Bahsettiğiniz o Feridun Attar’ın şöyle bir hikâyesi vardır. Dervişler yolda giderken bir yaşlı kadın dereden karşıdan karşıya geçemiyor. Dervişlerden bir tanesi o kadını sırtına alıyor ve geçiriyor karşıdan karşıya. Ondan sonra 3-4 kilometre daha yürüyorlar. Bu esnada diğer dervişin içinden sürekli şu geçiyor: “Kadını nasıl tuttu, nasıl değdi eliyle...” Daha sonra dayanamıyor, içinde fitne kalmasın diye “Sana bir şey soracağım.” diyor. “Neden kadına değdin, haram değil mi?” diyor.  “Bak!” diyor. “Ben o kadını yalnızca dereden karşıdan karşıya geçirdim. Sen ise 4 kilometredir kafandan geçiriyorsun. Hangimiz daha büyük günah işledik?” diye soruyor. Bir şeyi o anda yap geç git. Bir şeye takılıp sürekli düşünürsen o daha yorucu olur. Bir filmdeydi galiba, “Soru sormazsan, yalan dinlemezsin.” diyordu. Neden kurcalıyoruz yani? Bir şeyi çok fazla irdelemek de aslında o şeyle alakalı bizim eksikliğimiz gibi gözükebilir mi? Takılmamak gerekiyor, sürekli devam etmek, gitmek.

İşte tüm evliyalar, peygamberler bunu anlatıyor. Sakın ha. Onun için sürekli “İhdinessırâtel müstakîm. Sırâtellezine en'amte aleyhim. Ğayrilmağdûbi aleyhim ve leddâllîn. Amin.” Bunu en yüce mertebeye ersen bile son nefesine kadar “İhdinessırâtel müstakîm” diyeceksin devamlı. Ya Rab sana sığınırım. Nefsimden sana sığınırım, aczimden sana sığınırım. Samimiyet, ihlas önemli. Gaye, “Bana seni gerek seni.”

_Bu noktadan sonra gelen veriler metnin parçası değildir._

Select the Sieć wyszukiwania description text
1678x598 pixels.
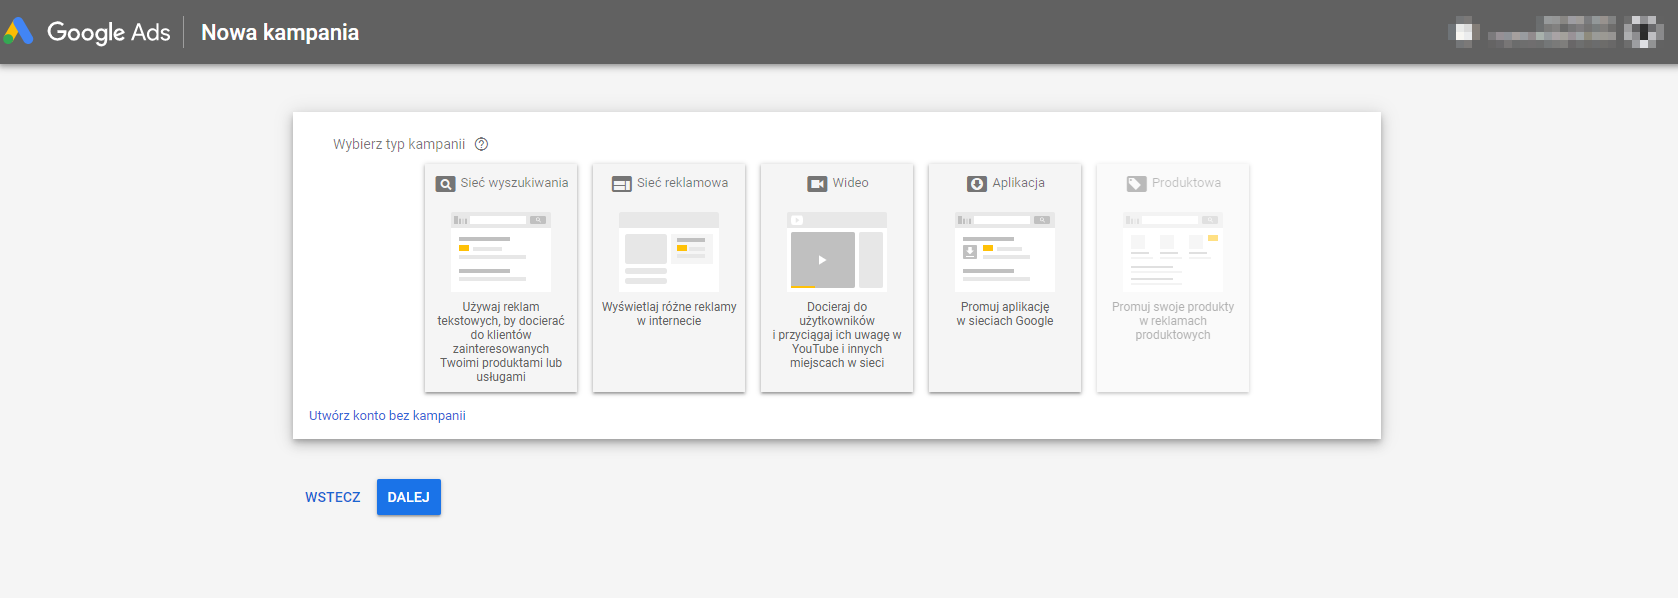(x=501, y=342)
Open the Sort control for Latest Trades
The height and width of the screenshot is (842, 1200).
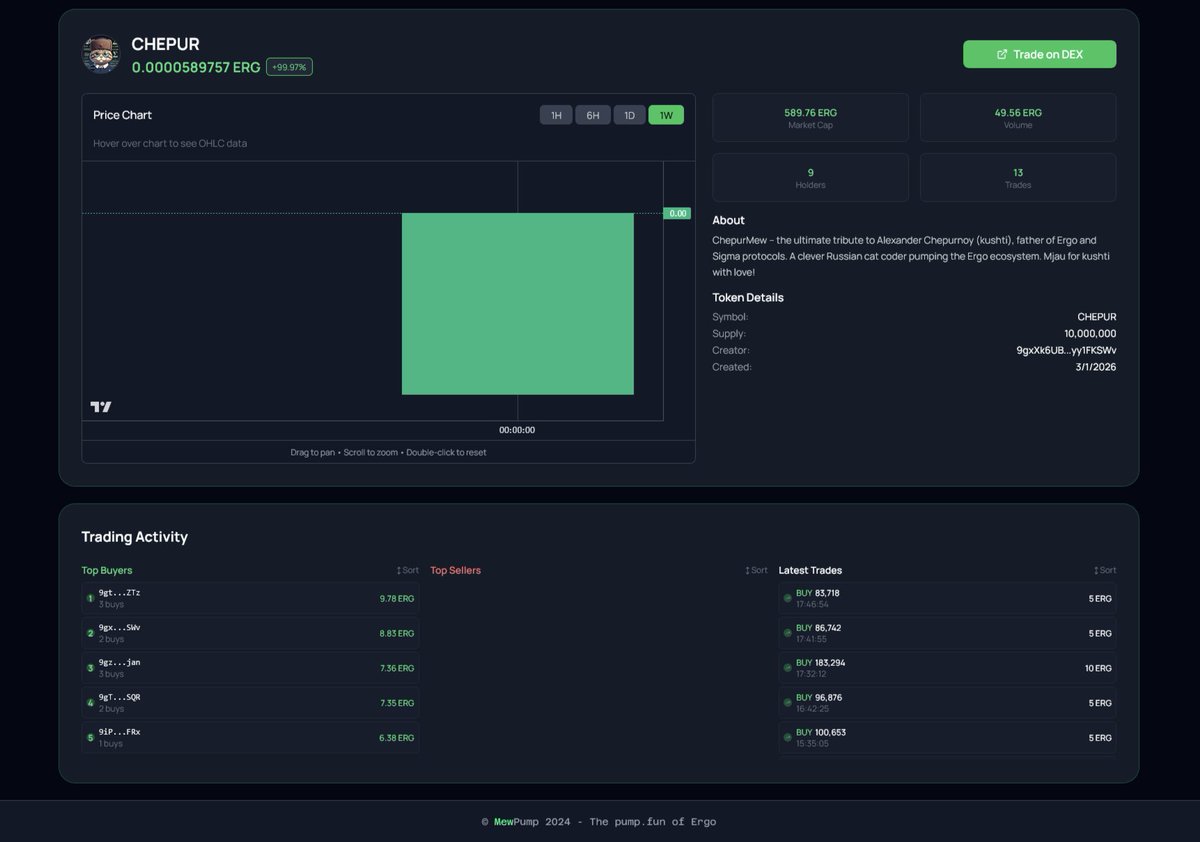point(1104,570)
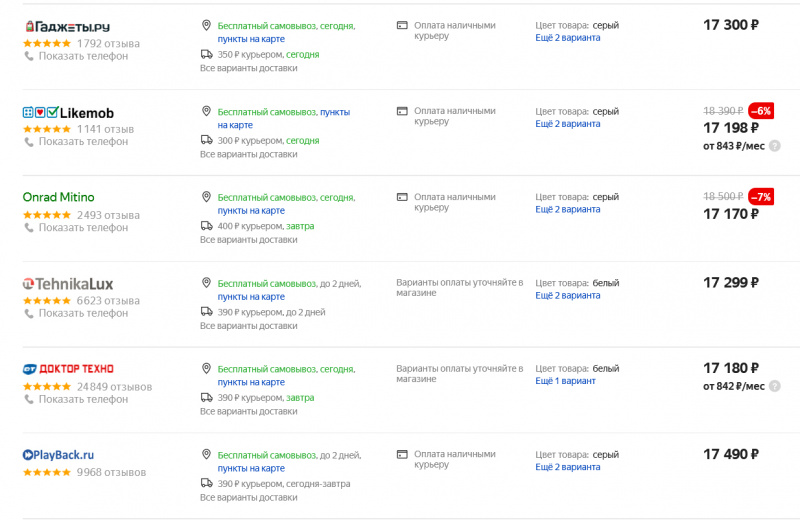Click the 17 170 ₽ price of Onrad Mitino

731,213
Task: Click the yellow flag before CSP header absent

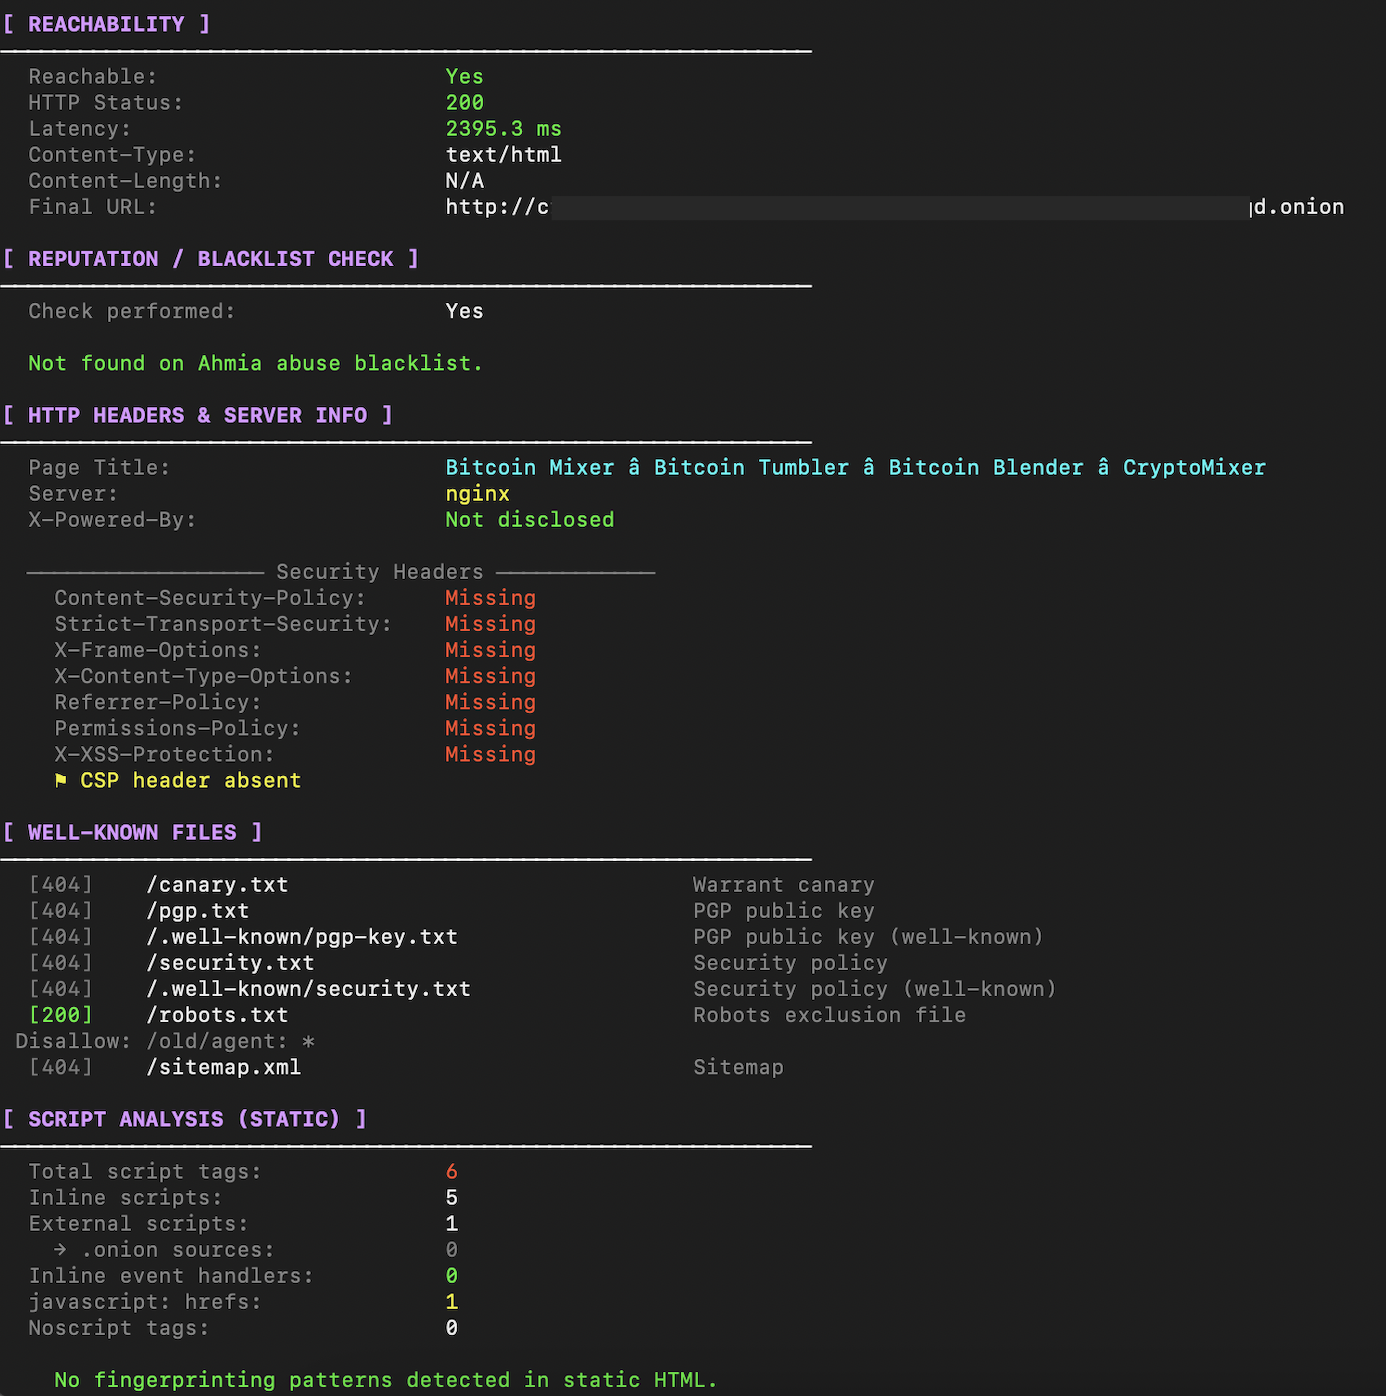Action: coord(61,781)
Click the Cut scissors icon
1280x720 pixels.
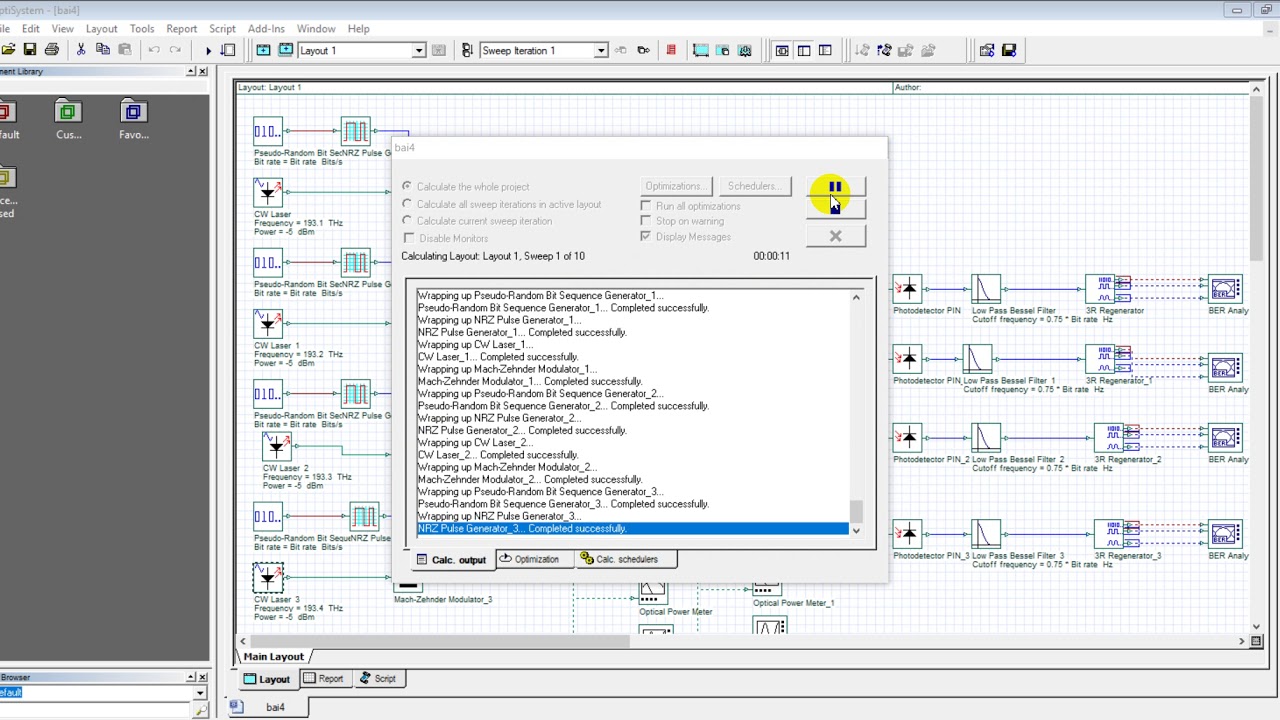81,50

Cüneyt Bağdadi diyor, “Sordular bana: ‘Ne istersin?' İstememeyi isterim.” İsteksizlik yani. Peygamberimiz için Kur’an-ı Kerim'de de ayet var ya “Kulumuz yaklaştı, ne sağa baktı ne sola baktı.” diyor. Devamlı geliyor fitne. Fitne dediğim yani devamlı bizi etkileyecek olan focus. Yunus’un dediği gibi: “Bana seni gerek seni.” Hiçbir şeye bağlanmamak. Çünkü en büyük haz cennette bile Makam-ı Mahmud. Orada Hakk görünecek. Onun lezzeti kimsede, hiçbir şeyde yok. Devamlı hulus-i kalp ile Hakk'ı aramak. Lezzet geldiği zaman hemen Estağfurullah. Çok hoşuma gider şu söz: “İyiliği olması gerektiği için yapıyorum.”. Allah’tan bile beklemeyeceksin. Karşılık beklemeyeceğiz. Her şeyi karşılıksız, sırf bu güzellik olması gerektiği için yapmak. Doğrusu bu. Doğrusu bu olduğu için yapıyorum ve karşılık beklemiyorum. O zaten büyük bir haz. Mesela albüm imzalatmaya geliyorlar, bedava veriyorum. “Şimdi sen buna 10 lira verirsen bunun değeri 10 lira olur ama ben pahasız veriyorum. Bu sefer albüm oluyor fipaha. Pahasız oluyor. Karşılığında sen ne istersen, Hakk ile ölçülmez ki. Hakk'ın cemaline ermek! Bütün sır orada.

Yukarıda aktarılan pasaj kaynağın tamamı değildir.